摂津國
・摂津国
摂津国の人の風俗山城の国に似たり。
(摂津の人は山城の人に似ている)
一円不可好也。
(全域的によろしくない)
先武士は町人百姓のなすところを我が業と覚えてこれを真似、而もその当然を勤る所は武士の業の様なれども、武芸を学ぶは渡世の為、光陰を送らん所作なりと覚ゆる風俗にして、更に武士の武士には非ずして、偽り諂う類の人多し。
(まず武士は町人百姓のやるような事を真似て自らの本分としている、しかもその勤め方は武士の本分の様のように実直であるのに、肝心の武芸を学ぶのは世の中を上手く渡り歩き、つつがなく暮らすためであるとする風俗で、さらに武士であるのに自分は武士で無いと偽り諂う類の人が多い)

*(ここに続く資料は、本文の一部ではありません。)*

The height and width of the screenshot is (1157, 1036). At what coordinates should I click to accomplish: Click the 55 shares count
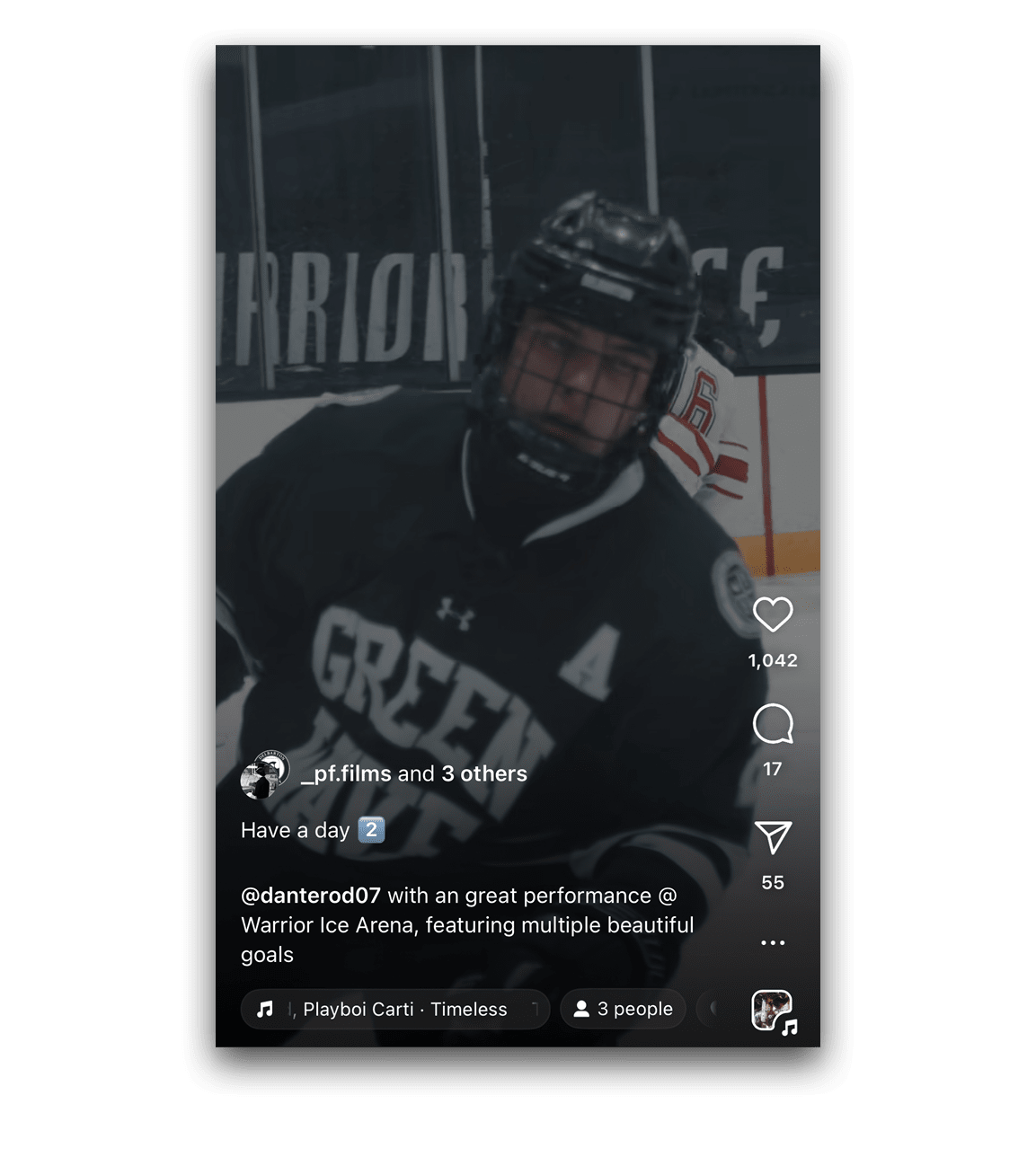point(773,883)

亦町人は武士を真似、己ら実に勤る身にあらざれば、譬ば座敷の置合に兵具を並べ置きて、威言を吐き、亦は刀脇差を拵えるにも、異風に作りて金銀を費やし、己か業をば如形大ようにもてなし、百貫の躰の者は千貫万貫も持たるように有徳顔して、己も身上滅し、人にも損を隠る風俗なり。
(また、町人は武士を真似るが、自分自身が実直に勤める必要も無いために、例えば座敷の棚に武具を並べ置いて、偉そうに意見を言い、または刀・脇差を拵えるときも大金を費やして風変りに作り、自らのする事を大袈裟に吹聴し、百貫の体の者が千貫万貫も持てるかのように金持ち面して、ついには自らの資産を無くして、人にも損益を隠すようなことをする)
雖然北郡の者は実儀少あり。
(しかしながら北の方の人は誠実さが少しはある)
武士も険しき処ありて、諂う心少なしといえども、国風を免るる事なくて、百人が九十人は欲深し。
(武士も荒々しいところがあり、諂う心も少ないとはいえども、この国の風俗を免れる事は出来ず、百人中九十人は欲深い)
この国の傾けんには威を専にして、金銀花飾りを以て是を靡くべし。
(この国を手中に入れるには、金銀財力に物を言わせて威厳を保つべきである)
思い詰めたる心無く、我々がちなる風俗故に、欲にふけり、威に恐れる形儀なり。
(悩み考え込む事は無く、自分の事しか考えない風俗だから、欲深く、威厳に弱い)
和泉の国にはるばる勝れり。
(和泉の国よりはよほど良い)
もし柔にして示す則は、威を奪還而害となるべき国風なり。
(もしも、穏やかに対した場合は、権威を奪われて害を成される国風である)
大和・山城・河内のはずれの国なる故に、四ヶ国の水土集まりたる風俗なれば、善き事もありて、亦悪き事もありといえども、惣而の風儀柔弱虚談の国風故、武は用るに不足也。
(大和・山城・河内の端の国であるため、四ヶ国の様々な影響を受ける風俗だから、善い事もあり、また悪い事もあるが、全体的に軟弱で嘘をつく国風であるため、武士が当てにならない)
雖然間々に義を弁えるものも可有とは北郡を指しての事也。
(しかし時々には信義を弁える者も居るというのは北郡を指しての事である)
口伝。
(詳しい所は口伝による)
・超意訳
摂津の人は山城の人に似ているが、人として全くダメ。
武士は本業を蔑ろに町人の真似事ばかりして、中には自分は武士では無いと嘯く輩すらいる。
一方で町人は武士の真似をするが格好だけで、使えもしない武具を作ったり集めたりしてマウントしあう。
見栄っ張りで出来ないことを出来ると言ったり、金が無いのに金持ち面したり、終いには無一文になってもそれを隠そうとする。
この国の連中は能天気で欲深く、自分の事しか考えてないから、治めるには財力に物を言わせて威厳を保つべきである。
もしも穏やかに接したら最後、嘗められて追い出されるのが落ち。
それでも和泉の国よりはマシかな。
特に北郡の人はまぁまぁ良いね、少なからず誠実だし軟弱なところが少ない、それでも程度の問題で百人に九十人は欲深い。
大和・山城・河内の端の国だから良くも悪くも影響を受けやすいが、全体的に軟弱で法螺吹きだから武士は当てにならない。
希に信義弁える人物も居るというが、きっと北郡の人の事だよ。
・私評
和泉といい摂津といい今の大阪府沿岸部はえらい言われようだ。
やはり商業が発達していたからかして、富裕層が多かったのだろう。
そのあたりの軟弱さが作者のお気に召さなかったと思われる。